Groups of Balb/c mice were immunised i.m. with either antigen alone (Tat or gB) or in combination with Placebo or ALVAC. Mice received a booster immunisation after 3 weeks, and were sacrificed 2 weeks later in order to investigate antigen-specific immune responses. Titres of antigen-specific IgG and IgG1/IgG2a were determined by ELISA. The levels of gB specific IgG observed in the group who received gB and ALVAC were higher than both the group that received gB alone, and the group immunised with gB and Placebo (Fig. 1A). A similar increase in antigen-specific IgG was observed when ALVAC was co-injected with another antigen, Tat (Fig. 1B). Looking at the particular subclasses of IgG, the addition of ALVAC to the antigens Tat or gB did not cause an increase in the levels of antigen-specific IgG1 (Fig. 1C and D). However, a 2-fold increase was observed in the levels of anti-gB IgG2a in mice that received gB and ALVAC compared to mice that received gB alone (Fig. 1E). A similar augmentation of Tat-specific IgG2a was observed in the groups of mice that received Tat and ALVAC compared to those that received either Tat alone or Tat and Placebo (Fig. 1F). These results clearly show that ALVAC can act as an adjuvant augmenting antigen-specific IgG2a responses to co-injected antigen.

Fig. 1.

Fig. 1

Co-immunisation of ALVAC with either Tat or gB antigens augments the induction of either Tat or gB specific IgG2a. Five groups of Balb/c mice (10 per group) were immunised i.m. with gB (2 μg/dose), ALVAC (1/10 human dose), Placebo and either ALVAC or Placebo in combination with gB. The mice were boosted at day 21 and at day 35 serum samples were taken. Titres of antigen-specific IgG (A), IgG1 (C) and IgG2a (D) values were determined by ELISA. In a separate experiment 5 groups of Balb/c mice (10 per group) were immunised i.m. with Tat (20 μg/dose), ALVAC (1/10 human dose), Placebo and either ALVAC or Placebo in combination with Tat. The mice were boosted at day 21 and at day 35 serum samples were taken.
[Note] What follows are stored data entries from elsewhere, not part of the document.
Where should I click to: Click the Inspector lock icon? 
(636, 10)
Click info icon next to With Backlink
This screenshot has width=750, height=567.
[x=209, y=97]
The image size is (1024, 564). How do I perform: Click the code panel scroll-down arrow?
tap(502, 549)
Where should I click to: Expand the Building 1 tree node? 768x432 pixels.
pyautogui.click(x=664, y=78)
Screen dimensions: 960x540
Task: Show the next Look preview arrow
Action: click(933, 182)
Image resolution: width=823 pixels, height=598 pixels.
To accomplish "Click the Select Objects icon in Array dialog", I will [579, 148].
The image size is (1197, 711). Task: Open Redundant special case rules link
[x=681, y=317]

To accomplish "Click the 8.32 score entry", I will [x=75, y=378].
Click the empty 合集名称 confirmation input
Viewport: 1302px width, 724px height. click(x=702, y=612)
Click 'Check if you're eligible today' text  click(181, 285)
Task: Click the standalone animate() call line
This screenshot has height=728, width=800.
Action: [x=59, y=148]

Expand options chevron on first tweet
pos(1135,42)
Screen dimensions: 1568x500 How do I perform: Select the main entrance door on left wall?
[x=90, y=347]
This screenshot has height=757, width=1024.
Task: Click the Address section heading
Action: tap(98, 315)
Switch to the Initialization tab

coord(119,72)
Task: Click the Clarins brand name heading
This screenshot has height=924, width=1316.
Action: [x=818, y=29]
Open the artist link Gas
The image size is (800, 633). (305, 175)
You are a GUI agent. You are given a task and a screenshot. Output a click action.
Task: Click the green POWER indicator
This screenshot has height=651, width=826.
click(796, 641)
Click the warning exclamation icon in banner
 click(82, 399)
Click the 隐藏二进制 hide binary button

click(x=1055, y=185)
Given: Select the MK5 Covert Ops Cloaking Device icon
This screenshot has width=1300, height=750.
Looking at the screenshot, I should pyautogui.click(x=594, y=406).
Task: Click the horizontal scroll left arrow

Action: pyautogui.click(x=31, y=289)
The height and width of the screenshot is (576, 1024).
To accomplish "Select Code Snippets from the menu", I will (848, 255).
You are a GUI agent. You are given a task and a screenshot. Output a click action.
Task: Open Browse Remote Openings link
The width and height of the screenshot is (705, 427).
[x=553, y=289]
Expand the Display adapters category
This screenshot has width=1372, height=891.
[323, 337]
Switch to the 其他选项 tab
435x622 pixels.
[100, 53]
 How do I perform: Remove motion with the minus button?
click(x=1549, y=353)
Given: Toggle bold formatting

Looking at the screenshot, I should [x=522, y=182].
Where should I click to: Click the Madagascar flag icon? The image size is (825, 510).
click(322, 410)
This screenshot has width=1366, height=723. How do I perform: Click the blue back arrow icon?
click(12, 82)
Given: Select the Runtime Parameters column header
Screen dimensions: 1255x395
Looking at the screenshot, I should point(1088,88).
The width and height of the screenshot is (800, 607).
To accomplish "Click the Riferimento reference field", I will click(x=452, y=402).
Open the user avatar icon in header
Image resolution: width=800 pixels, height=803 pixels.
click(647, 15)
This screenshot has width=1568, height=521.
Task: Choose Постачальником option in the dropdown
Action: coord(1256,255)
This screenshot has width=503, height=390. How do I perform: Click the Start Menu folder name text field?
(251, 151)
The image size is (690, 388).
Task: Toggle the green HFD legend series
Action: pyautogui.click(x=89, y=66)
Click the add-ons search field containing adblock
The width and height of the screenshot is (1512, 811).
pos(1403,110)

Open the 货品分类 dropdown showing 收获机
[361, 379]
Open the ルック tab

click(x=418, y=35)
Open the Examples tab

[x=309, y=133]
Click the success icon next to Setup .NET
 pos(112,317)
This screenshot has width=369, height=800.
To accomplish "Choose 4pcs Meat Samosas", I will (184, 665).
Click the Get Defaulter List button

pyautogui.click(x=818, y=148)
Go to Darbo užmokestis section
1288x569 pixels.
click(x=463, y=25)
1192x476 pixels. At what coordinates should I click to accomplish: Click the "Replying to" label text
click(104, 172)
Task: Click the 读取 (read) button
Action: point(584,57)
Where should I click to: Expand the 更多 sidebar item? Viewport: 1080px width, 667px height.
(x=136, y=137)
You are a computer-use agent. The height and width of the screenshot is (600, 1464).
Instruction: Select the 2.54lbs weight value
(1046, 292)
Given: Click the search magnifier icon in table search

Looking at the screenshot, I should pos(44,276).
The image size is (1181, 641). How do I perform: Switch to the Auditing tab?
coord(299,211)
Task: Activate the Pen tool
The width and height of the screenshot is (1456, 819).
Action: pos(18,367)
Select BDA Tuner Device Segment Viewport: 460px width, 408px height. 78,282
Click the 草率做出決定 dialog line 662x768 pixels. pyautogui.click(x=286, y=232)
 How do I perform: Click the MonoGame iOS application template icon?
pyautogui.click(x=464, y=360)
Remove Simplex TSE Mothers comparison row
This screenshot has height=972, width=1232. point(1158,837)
Titres of antigen-specific IgG (B), IgG1 (D) and IgG2a (F) values were determined by ELISA Values shown represent the mean endpoint titre ± standard error of 10 mice per group (A–F). Spleens were removed from the mice that received Tat (20 μg/dose), ALVAC (1/10 human dose), Placebo and either ALVAC or Placebo in combination with Tat and the number of gag, CpPP and Tat-specific cells secreting IFN-γ were determined by ELISPOT. (G) Values are represented as the mean ± standard error of 5 mice per group, *p < 0.05, **p < 0.01, and ***p < 0.001, ns = not significant.

Next, we investigated the effect of ALVAC on the cellular immune response to co-injected antigen. Groups of 10 Balb/c mice were immunised with Tat alone, Tat and Placebo or Tat and ALVAC and 2 weeks after a booster immunisation the mice were sacrificed and their spleen removed to analyse the cellular immune responses. The spleen cells were re-stimulated in vitro and the numbers of antigen-specific IFN-γ secreting cells were determined by ELISPOT (Fig. 1G). The number of Tat-specific IFN-γ secreting cells in the groups of mice that received Tat alone or Tat and Placebo were not significantly different from background levels (Fig. 1G). However, Tat-specific IFN-γ secreting cells were detectable in the group that received Tat together with ALVAC. IFN-γ secreting cells specific for the vector itself (CpPP) and for gag (encoded by ALVAC) were detected in all groups that received ALVAC (Fig. 1G). These data show that ALVAC augments both humoral and cellular type 1 responses to co-injected antigen.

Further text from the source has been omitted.